The development team was thoughtful enough and disabled introspection. Nice work! ✅
At this stage, I thought the graphql endpoint is a dead end. Without information about objects and the field names, it’s like groping in the dark.
Thinking outside the box
It is common practice to have debugging features disabled in production and enabled in the staging or development environment. I tried to guess the name of the development graphql environment but I was unsuccessful in doing so. Using my experience playing CTF’s I remembered there are tools to discover subdomains by brute force or better yet by using some online tools. https://geekflare.com/find-subdomains/
Running some of the tools, but in particular, knockpy.py will reveal some common domain names (????.___.com.au):
-
- api
- autodiscover
- backyard.
- beta
- cdn.
- ci.
- dev
- gateway
- prod
- sip
- staging
- staging-backyard
- dev-backyard
- uat-gateway
One caught my attention. dev.___.com.au. This subdomain is the development website and it was making requests to dev-gateway.___.com.au. 🥳 This was exciting but I needed to know if introspection is enabled or not. To do that I used a browser extension called Altair GraphGL Client.
This tool is nice because if introspection is enabled, using the interface, you can access the documentation, explore the objects, queries, and mutations.
I crossed my fingers 🤞 , entered the URL in the tool and magic 🧙♀️ happened! Introspection was enabled and I was able to construct queries and run them in production.
While this information is available it does not mean there is a vulnerability. It’s just easier to test.
After some research I found an interesting query productPricing.
{"operationName":"ProductPricing", ...
productPricing(params: $params) {
product {
id
eta
cost
discount
second_charge
is_second_charge_optional
eta_report_upload_datetime
...
}
...
}
}
}
"}
All this information is displayed on the website, I haven’t learned anything in addition to what I already knew. However, at this stage, using the documentation available from the development site, I can expand this query in a meaningful way.
While innocent at first sight, the query includes information about the → Property. The property has → orders (this and the later information I leaner from the introspection system). And the orders have → purchaser information. (productPricing → Property → orders → purchaser.

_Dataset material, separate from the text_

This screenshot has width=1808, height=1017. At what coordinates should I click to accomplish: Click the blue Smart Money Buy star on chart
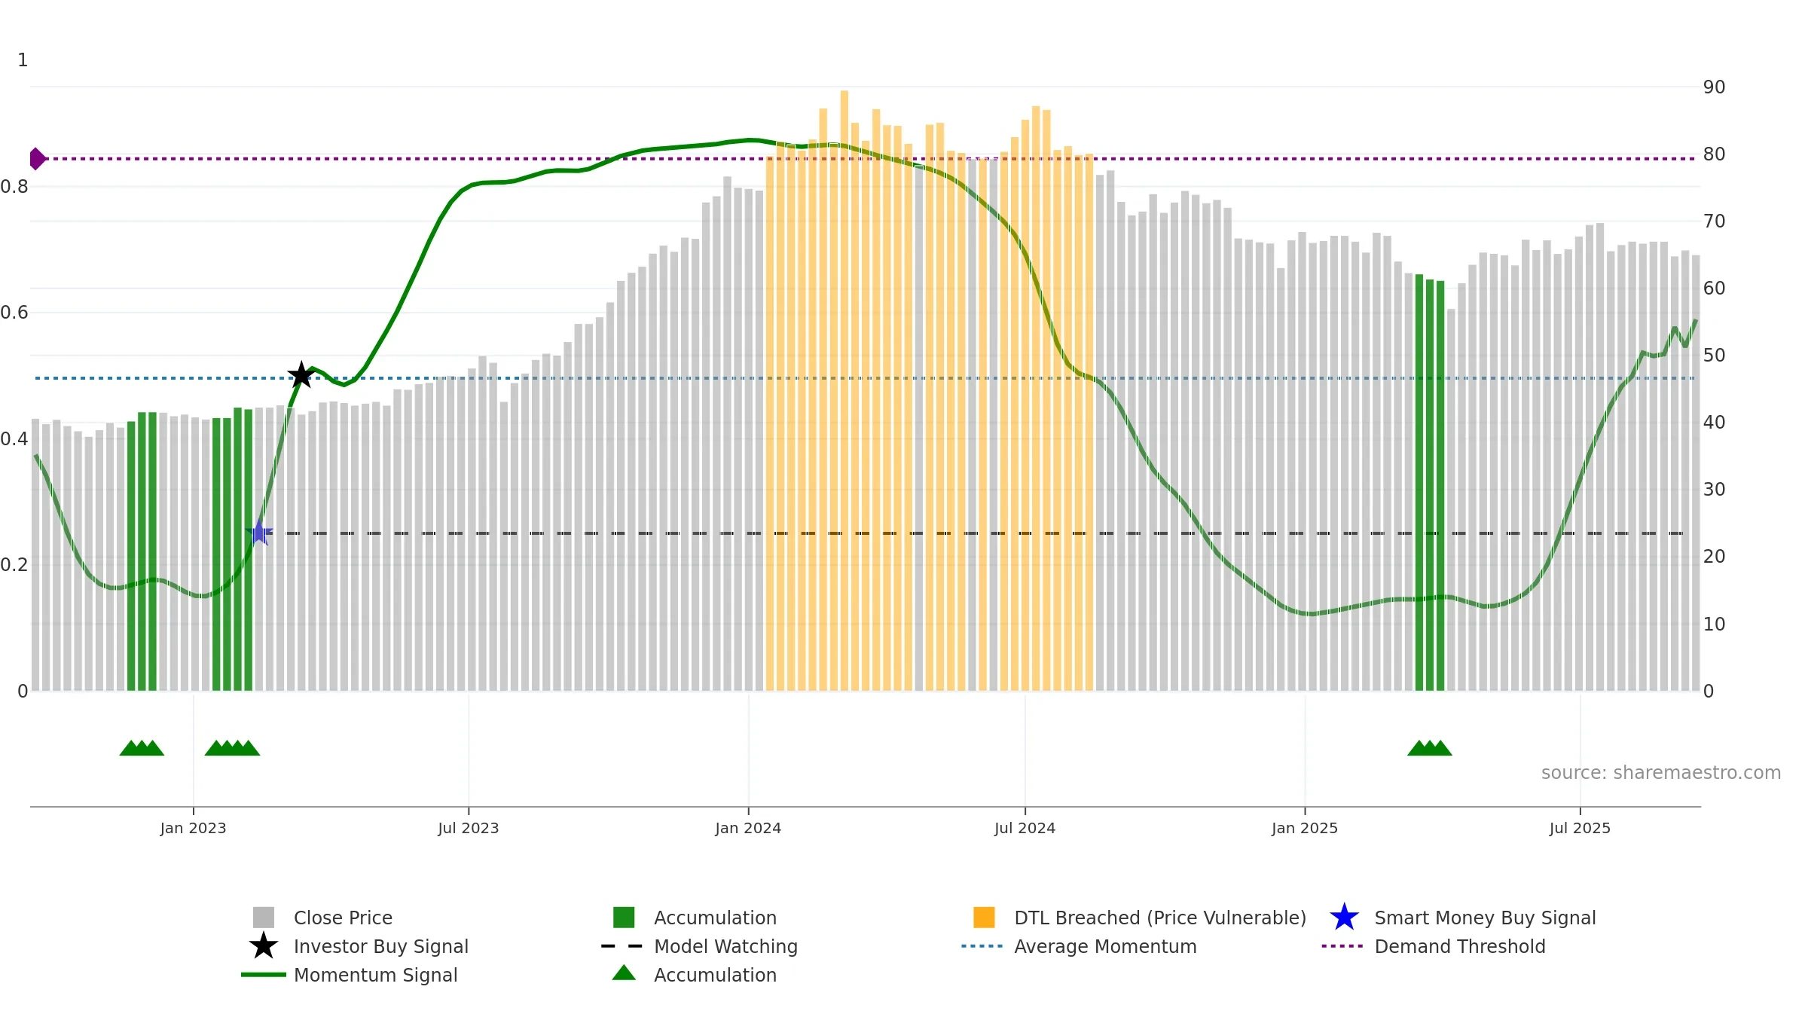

The purchased object will have information such as name, address, email, phone, some stripe token id (this will be interesting later), CC last 4 digits, CC expiry date (lots’ of PII 😉).
{"data":{
"productPricing":{
"product":{"id":29366,"uuid":" danger dangerX-512d-4718-84b2-b28162b3c32e",
"orders":[{"id":102464,
"purchaser":{
"id":59744,
"stripe_card_token_id":"tok_********",
"first_name":"XYZ",
"last_name":"ABC",
"email":"****@gmail.com",
"post_code":"2000",
"credit_card_last_digit": 3214,
"credit_card_exp_year": 2022,
...
Objective one achieved ✅
Gaining access to the report (for free, well kind of)

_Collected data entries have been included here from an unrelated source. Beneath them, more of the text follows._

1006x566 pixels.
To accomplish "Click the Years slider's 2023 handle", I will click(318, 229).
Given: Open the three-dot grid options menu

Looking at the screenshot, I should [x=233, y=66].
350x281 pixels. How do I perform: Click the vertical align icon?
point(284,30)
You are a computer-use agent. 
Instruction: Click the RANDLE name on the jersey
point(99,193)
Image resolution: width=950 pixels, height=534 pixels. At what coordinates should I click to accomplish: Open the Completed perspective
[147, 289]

What happens when you are purchasing a report? The front end (using REACT) will make a call to the Stripe API, a POST request with all your credit card details, and some more. Stripe’s official JavaScript library records all browsing activity and reports it back to Stripe. This data includes:
-
- Every URL the user visits on my site, including pages that never display Stripe payment forms
- Telemetry about how the user moves their mouse cursor while browsing my site
- Unique identifiers that allow Stripe to correlate visitors to my site against other sites that accept payment via Stripe
This allows Stripe to detect any anomalies related to credit card fraud. Kudos to the team!
POST /v1/tokens HTTP/1.1
Host: api.stripe.com
card[name]=John Doe+Peter&card[number]=*************&card[cvc]=*****&card[exp_month]=08&card[exp_year]=55&
guid= dangerX-3a07-4f41-8015-c96452614cea26444f&muid= dangerXX-01bc-4d2b-b85b-76663d382c13e8c974&sid= dangerX-dede-4053-bd8f- danger danger&payment_user_agent=stripe.js%2Fbbe263476%3B+stripe-js-v3%2Fbbe263476&time_on_page=146801&referrer=https%3A%2F%2Fwww.________.com.au%2F&
key=pk_live_tMS8P5D7l danger danger dangerX&pasted_fields=number
pk_live_tMS8P5D7l danger danger dangerX is a public key to associate the request with a client. There is nothing sensitive about this.
Once Stripe validates the request it will create a credit card token object on their server and return a reference to this object. This way the client application will never see the credit card details and does not have to deal with securing the CC details and complying with PCI.
HTTP/1.1 200 OK
Server: nginx
{
"id": "tok_1Il danger dangerX",
"object": "token",
"card": {
"id": "card_1Iluv danger dangerX",
"object": "card",
....
"exp_month": 8,
"exp_year": 2055,
"funding": "credit",
"last4": "1234",
"name": "John Doe",
},
"livemode": true,
"type": "card",
"used": false
}
The front end has access to this information and will instruct the back end to create the order and charge the credit card using the credit card object reference (tok_1Il danger dangerX)
POST /graphql HTTP/1.1
Host: gateway._____.com.au
{"operationName":"CreateOrder",
"variables":{"order":{"totalAmount":49,
"selectedUserType":"OO",
"customer":{"first_name":"Doe","last_name":"John",
"email":"******@yahoo.com","phone":"0410******",
.....
"stripe_customer_id":"",
"stripe_card_token_id":"tok_STRIPE_CARD_TOKEN_ID",
"credit_card_last_digit":"1234",
"credit_card_exp_month":"09",
"credit_card_exp_year":"2055",
....
At this point, the download link will be sent via email.
Do you remember what information was available via graphql for a given product? What order information we were able to access? Well, everything from Stripe. My theory was that with this information you can instruct the backed to use the credit card object token to purchase a report but send it to a different email address. The side effect would be that the CC will be charged again by the back end.
I was permitted to test this theory, however, by the time I wanted the test the team implemented a fix and I wasn’t able to do so. Quite disappointing but much safer for the customers 😞
I still wanted to test if this would work and using my Stripe development account I was able to validate my theory.
curl https://api.stripe.com/v1/charges \
-u sk_test_51It5K7dsdfsdff: \
-d amount=2000 \
-d currency=aud \
-d source=tok_1It5XFHObXUk2FCy2Fhx2Tnlf \
-d description="Test Charge"
As you can see the only information you need to change a CC is the stripe_card_token_id. The private key will be provided by the website in the back end. The website should not store any CC information other than the token id!
The combination of leaked personal information and credit card details is really bad. Luckily this was fixed in time before a malicious actor exploited this vulnerability. 🙂
Objective two achieved ✅ (although I did not receive the download link 🙂)
Key Learning
If you are using GraphQL make sure your objects are secured. Especially if you have queries that will return data from multiple objects.
Make sure you are exposing publicly just the fields your application needs to function properly. Just because some fields are not included in the original query, anyone can manipulate the query on the client-side to include additional fields.
The staging environment should not be exposed publicly, or if you have to, treat it like the production system. It should not have default credentials and it should not expose sensitive information. And do not use production data in staging.
If you do not need PII, do not store it. Simple as that. If you need to store any PII make sure to properly protect it and delete it once it’s not required anymore.